A column alias in PostgreSQL assigns a temporary display name to a column or expression in the SELECT list. The alias exists only for the duration of the query — it is not stored in the database, does not rename any table column, and has no effect on the underlying data.
Syntax
SELECT column_name AS alias_name
FROM table_name;
The AS keyword is optional. Both of the following are valid and equivalent:
SELECT unit_price AS price FROM products;
SELECT unit_price price FROM products;
You can alias any expression, not just bare column references:
SELECT expression AS alias_name
FROM table_name;
When an alias contains spaces or special characters, wrap it in double quotes:
SELECT unit_price * stock_qty AS "inventory value"
FROM products;
Practical Example
Create a sample order table and use aliases to produce readable output:
CREATE TABLE orders (
id SERIAL PRIMARY KEY,
reference VARCHAR(20) NOT NULL UNIQUE,
customer_id INT NOT NULL,
subtotal NUMERIC(10, 2) NOT NULL,
tax_rate NUMERIC(5, 4) NOT NULL DEFAULT 0.08,
placed_at TIMESTAMPTZ NOT NULL DEFAULT now()
);
INSERT INTO orders (reference, customer_id, subtotal, tax_rate) VALUES
('ORD-1001', 42, 129.99, 0.08),
('ORD-1002', 17, 49.50, 0.10),
('ORD-1003', 99, 310.00, 0.08),
('ORD-1004', 42, 22.75, 0.05);
Rename a column heading:
SELECT reference AS order_ref, placed_at AS ordered_on
FROM orders;
Result headings change from reference / placed_at to order_ref / ordered_on.

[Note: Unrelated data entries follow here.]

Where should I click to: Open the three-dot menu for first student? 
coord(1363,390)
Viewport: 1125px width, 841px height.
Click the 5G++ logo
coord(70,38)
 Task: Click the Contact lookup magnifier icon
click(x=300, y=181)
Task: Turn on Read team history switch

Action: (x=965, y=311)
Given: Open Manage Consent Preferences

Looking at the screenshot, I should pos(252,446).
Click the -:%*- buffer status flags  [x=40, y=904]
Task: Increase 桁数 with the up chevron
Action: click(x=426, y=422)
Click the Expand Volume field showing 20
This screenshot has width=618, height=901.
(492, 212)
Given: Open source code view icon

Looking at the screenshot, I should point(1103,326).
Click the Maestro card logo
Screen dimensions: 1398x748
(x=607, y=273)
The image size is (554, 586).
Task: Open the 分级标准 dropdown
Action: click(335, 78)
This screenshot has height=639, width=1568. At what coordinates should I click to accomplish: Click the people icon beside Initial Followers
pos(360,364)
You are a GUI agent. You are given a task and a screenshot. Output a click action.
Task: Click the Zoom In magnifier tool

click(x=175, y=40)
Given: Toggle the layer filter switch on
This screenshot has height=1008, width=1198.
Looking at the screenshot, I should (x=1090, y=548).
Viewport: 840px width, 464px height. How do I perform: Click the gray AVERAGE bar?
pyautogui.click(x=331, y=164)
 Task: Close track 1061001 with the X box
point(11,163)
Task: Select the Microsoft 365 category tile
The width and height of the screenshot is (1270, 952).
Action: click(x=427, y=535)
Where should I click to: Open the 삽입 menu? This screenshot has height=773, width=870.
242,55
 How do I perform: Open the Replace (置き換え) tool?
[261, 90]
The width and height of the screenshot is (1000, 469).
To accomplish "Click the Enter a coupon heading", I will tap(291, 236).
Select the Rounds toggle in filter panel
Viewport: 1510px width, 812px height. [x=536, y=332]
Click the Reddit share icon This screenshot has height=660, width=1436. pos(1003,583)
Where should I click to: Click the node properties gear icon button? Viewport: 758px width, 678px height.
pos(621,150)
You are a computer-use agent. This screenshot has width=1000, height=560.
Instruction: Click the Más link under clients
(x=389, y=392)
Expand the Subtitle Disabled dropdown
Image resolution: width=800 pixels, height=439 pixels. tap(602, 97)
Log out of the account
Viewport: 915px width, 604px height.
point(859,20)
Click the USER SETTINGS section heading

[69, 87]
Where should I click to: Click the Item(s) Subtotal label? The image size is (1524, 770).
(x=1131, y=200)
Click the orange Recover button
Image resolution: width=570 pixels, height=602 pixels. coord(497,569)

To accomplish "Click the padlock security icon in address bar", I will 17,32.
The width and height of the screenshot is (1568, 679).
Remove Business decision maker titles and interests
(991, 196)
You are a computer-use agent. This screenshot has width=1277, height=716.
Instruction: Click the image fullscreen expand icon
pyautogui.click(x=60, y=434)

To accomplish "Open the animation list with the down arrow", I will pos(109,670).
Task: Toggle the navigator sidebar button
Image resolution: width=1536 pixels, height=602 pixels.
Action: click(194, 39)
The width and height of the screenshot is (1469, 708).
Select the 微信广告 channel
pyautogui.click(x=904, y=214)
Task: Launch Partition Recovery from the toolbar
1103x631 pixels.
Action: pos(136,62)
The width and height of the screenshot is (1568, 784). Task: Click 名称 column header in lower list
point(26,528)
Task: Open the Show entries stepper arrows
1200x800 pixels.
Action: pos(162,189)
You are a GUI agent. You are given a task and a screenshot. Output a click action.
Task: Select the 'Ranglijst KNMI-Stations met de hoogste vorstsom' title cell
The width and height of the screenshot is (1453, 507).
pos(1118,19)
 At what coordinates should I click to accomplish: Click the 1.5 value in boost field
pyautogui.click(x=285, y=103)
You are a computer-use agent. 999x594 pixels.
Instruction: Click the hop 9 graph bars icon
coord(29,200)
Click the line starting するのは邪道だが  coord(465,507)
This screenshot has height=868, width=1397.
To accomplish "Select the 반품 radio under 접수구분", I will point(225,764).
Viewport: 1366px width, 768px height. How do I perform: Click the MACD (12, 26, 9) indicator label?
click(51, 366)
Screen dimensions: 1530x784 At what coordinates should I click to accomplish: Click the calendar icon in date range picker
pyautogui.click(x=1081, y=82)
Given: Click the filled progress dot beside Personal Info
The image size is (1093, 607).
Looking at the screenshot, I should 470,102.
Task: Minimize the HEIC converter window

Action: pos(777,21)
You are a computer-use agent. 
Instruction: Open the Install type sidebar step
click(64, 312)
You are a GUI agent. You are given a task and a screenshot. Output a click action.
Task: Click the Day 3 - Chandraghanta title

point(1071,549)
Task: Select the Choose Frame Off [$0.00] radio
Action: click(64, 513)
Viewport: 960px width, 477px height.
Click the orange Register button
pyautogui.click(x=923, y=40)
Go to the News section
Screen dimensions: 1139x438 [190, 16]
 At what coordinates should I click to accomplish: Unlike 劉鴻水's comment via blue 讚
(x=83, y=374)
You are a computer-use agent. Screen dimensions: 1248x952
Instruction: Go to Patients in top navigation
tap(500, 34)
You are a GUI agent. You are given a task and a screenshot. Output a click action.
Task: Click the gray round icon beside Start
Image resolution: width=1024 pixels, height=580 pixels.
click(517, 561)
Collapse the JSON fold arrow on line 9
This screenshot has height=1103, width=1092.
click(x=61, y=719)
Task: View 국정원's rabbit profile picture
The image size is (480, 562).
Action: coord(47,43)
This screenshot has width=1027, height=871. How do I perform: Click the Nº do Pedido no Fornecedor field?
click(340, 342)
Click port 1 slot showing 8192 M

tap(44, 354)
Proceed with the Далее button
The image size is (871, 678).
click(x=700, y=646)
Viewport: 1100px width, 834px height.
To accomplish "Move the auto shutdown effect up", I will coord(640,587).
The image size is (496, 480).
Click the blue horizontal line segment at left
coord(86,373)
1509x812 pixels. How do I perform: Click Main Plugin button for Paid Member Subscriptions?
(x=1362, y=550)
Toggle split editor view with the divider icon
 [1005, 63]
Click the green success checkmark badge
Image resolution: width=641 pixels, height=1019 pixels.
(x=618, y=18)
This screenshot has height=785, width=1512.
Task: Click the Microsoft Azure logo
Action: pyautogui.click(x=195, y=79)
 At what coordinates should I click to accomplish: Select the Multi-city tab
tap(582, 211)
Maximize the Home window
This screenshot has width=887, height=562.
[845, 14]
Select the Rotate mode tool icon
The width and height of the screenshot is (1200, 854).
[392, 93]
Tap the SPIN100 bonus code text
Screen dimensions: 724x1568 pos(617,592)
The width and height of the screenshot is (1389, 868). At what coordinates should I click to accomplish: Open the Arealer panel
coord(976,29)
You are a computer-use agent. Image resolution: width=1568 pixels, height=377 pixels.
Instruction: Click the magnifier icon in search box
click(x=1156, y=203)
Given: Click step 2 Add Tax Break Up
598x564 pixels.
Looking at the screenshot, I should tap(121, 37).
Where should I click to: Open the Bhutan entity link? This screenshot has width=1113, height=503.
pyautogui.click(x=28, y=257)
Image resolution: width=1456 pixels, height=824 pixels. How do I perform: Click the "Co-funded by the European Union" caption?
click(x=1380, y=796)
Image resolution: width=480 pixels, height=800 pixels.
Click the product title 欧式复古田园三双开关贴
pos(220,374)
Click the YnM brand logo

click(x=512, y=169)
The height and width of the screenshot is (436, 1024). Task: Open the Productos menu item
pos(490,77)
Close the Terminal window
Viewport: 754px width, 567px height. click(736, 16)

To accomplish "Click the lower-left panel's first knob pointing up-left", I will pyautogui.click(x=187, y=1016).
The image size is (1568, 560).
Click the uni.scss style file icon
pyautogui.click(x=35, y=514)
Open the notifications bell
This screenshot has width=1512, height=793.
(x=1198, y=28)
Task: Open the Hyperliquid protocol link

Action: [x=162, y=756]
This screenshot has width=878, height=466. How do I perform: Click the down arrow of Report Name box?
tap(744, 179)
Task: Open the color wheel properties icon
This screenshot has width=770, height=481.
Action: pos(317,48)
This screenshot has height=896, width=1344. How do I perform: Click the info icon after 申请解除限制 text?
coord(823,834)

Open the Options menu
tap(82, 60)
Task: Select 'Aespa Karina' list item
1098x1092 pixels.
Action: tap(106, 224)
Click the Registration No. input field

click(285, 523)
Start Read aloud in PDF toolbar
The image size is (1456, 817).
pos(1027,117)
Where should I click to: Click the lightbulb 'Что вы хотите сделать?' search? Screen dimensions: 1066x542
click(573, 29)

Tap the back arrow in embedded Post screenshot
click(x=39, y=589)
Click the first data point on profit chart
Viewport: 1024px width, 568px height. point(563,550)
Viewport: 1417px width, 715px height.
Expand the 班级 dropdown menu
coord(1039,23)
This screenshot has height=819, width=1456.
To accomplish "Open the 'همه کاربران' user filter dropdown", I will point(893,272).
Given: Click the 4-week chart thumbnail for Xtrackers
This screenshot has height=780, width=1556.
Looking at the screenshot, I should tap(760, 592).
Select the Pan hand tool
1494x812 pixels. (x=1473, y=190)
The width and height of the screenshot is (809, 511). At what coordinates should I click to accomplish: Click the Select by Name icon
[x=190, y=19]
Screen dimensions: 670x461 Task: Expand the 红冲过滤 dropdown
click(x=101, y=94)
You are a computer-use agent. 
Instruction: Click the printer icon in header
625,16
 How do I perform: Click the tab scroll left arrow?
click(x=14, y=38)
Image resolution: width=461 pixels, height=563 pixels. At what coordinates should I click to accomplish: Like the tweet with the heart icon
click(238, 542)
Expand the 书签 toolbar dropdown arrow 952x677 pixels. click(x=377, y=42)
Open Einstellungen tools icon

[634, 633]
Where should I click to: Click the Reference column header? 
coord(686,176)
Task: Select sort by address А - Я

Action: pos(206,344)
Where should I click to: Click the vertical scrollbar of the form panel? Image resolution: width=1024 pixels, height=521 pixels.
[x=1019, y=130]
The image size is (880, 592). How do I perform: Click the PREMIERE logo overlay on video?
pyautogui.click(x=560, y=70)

Alias a computed expression:
Without an alias, PostgreSQL labels computed columns with ?column?:
-- Unhelpful heading: ?column?
SELECT reference, subtotal * (1 + tax_rate)
FROM orders;
Add an alias for a meaningful heading:
SELECT
reference,
subtotal,
tax_rate,
subtotal * (1 + tax_rate) AS total_with_tax
FROM orders
ORDER BY total_with_tax DESC;
Use an alias in ORDER BY:
Because ORDER BY is evaluated after SELECT, you can reference the alias:
SELECT
reference,
EXTRACT(EPOCH FROM (now() - placed_at)) / 3600 AS hours_since_order
FROM orders
ORDER BY hours_since_order DESC;
Inspect output column names:
-- Use psql \g or \x to see column names in vertical format
SELECT reference AS order_ref, subtotal AS amount FROM orders LIMIT 1;
Where Aliases Can and Cannot Be Used
| Clause | Alias available? | Reason |
|---|---|---|
ORDER BY | Yes | Evaluated after SELECT |
GROUP BY | Partially (non-standard) | PostgreSQL extension; avoid for portability |
HAVING | No | Evaluated before SELECT |
WHERE | No | Evaluated before SELECT |
| Subquery outer query | Yes | The subquery result is a derived table with the alias as its column name |
Workaround when you need a computed alias in WHERE: wrap the query in a subquery or CTE:
-- Use a subquery to filter on a computed alias
SELECT *
FROM (
SELECT reference, subtotal * (1 + tax_rate) AS total_with_tax
FROM orders
) t
WHERE total_with_tax > 100;
Testing with Vela
When refactoring queries to use aliases — for example, renaming output columns to match a new API contract — use Vela’s database branching to test the change against a production-like copy before rolling it out. Create a branch, run the updated queries, verify that application code consuming the renamed columns behaves correctly in your CI environment, and then promote the change to production with confidence.
Production Tips
- Always include
ASexplicitly even though it is optional — it signals intent and makes diffs easier to review. - Use snake_case aliases to match PostgreSQL’s native identifier casing (
total_with_tax, notTotalWithTax) — unquoted identifiers are folded to lowercase. - Wrap aliases with spaces or special characters in double quotes; avoid them in application-facing column names to reduce quoting overhead in downstream code.
- Do not shadow existing column names with aliases unless intentional — it can cause confusion when queries are nested as subqueries.
- In ORM-generated queries or reporting tools that read column names programmatically, consistent alias naming across queries prevents field-mapping bugs.
- If an alias is defined in a
SELECTand you need it inHAVING, wrap the query in a subquery or use a CTE rather than repeating the expression multiple times.